Le rapport publié ce mardi 30 septembre par le rapporteur général du budget au Palais-Bourbon, Charles de Courson, met en évidence que les principaux bénéficiaires du crédit d’impôt services à la personne sont aisés, souvent âgés, et vivent en région parisienne.
Depuis la loi de finances pour 2023 (art.18), les contribuables ont une nouvelle obligation à respecter dans leur déclaration de revenus. Ils doivent préciser la nature de l’activité pour laquelle ils bénéficient du crédit d’impôt service à la personne (Cisap). La requête avait été plusieurs fois formulée via des amendements par la députée socialiste Christine Pirès Beaune, spécialiste des questions budgétaires.
À première vue anodine, cette mesure a permis de faire émerger des statistiques officielles en provenance de Bercy. Et dont il est ressorti deux éléments principaux : le coût du crédit d’impôt – 6,8 milliards d’euros estimés en 2025 – est concentré sur trois activités – « l’entretien de la maison et les travaux ménagers », « l’assistance et aide aux personnes âgées ou handicapées » et les « petits travaux de jardinage » –, et l’avantage fiscal profite particulièrement aux ménages les plus aisés.
Un constat à nouveau établi dans le rapport d’information sur l’application des mesures fiscales (Ralf) rédigé par le député Liot et rapporteur général du budget, Charles de Courson, et publié mardi 30 septembre.

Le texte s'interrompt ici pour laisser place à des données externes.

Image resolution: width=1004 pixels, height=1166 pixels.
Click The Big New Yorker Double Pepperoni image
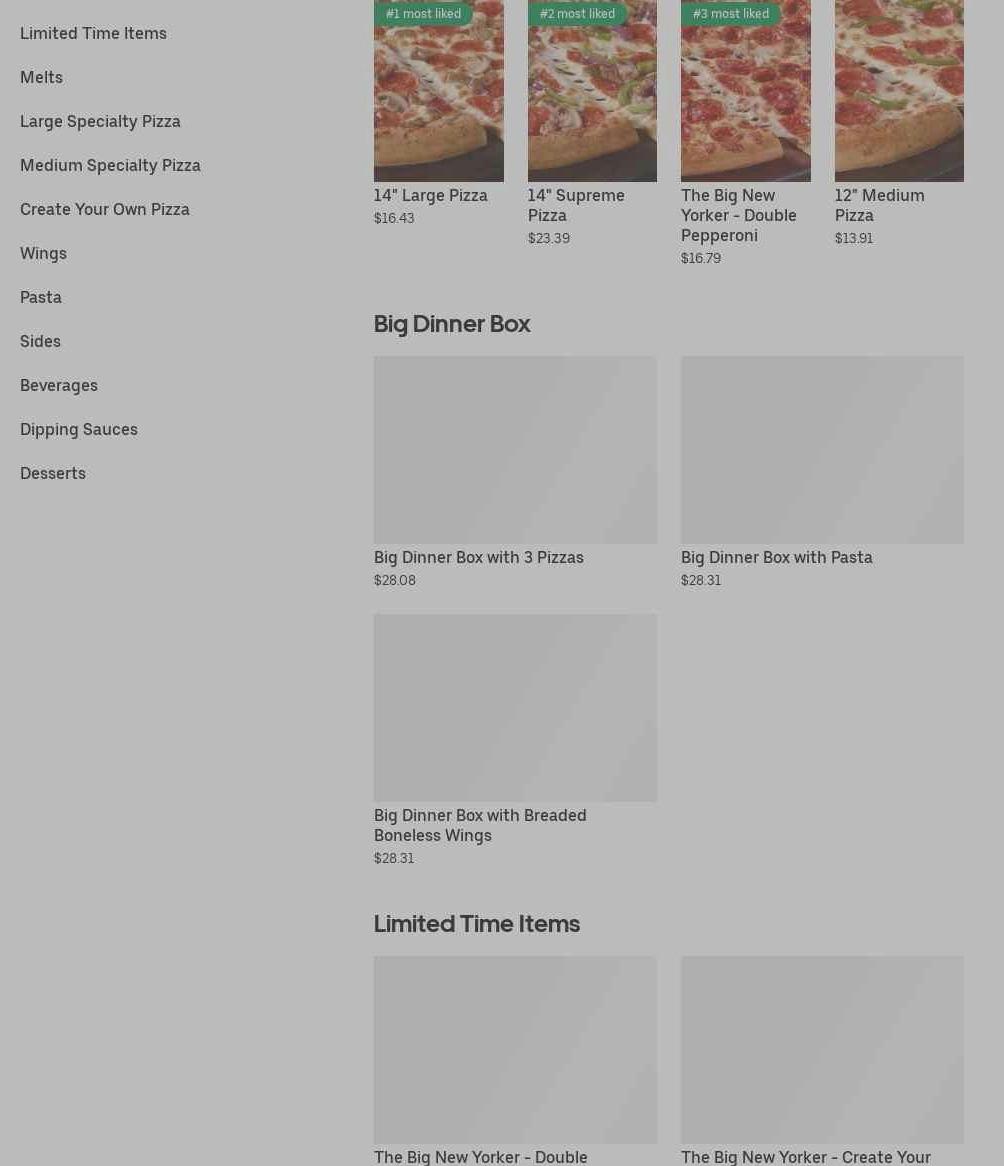coord(746,91)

Dans le détail, le coût de prise en charge des dépenses pour « l’entretien de la maison et les travaux ménagers » s’élève à 2,6 milliards d’euros par an, celui de « l’assistance et aide aux personnes âgées ou handicapées » à 892 millions d’euros, et à 840 millions d’euros pour les « petits travaux de jardinage » (tous ces chiffres sont issus de la déclaration de revenus 2023). À elles seules, ces activités « représentent près de 83 % du montant total du crédit d’impôt », pointe l’élu de la Marne.
Bémol supplémentaire, les ménages les plus aisés sont les premiers bénéficiaires de l’avantage fiscal. « Les 10 % des contribuables les plus aisés sont à la fois les plus nombreux à bénéficier du dispositif, avec 1,5 million de foyers concernés, et ceux qui perçoivent le montant moyen le plus élevé, soit 1 756 euros par foyer, contre environ 1 000 euros pour l’ensemble des autres déciles », peut-on lire dans le rapport.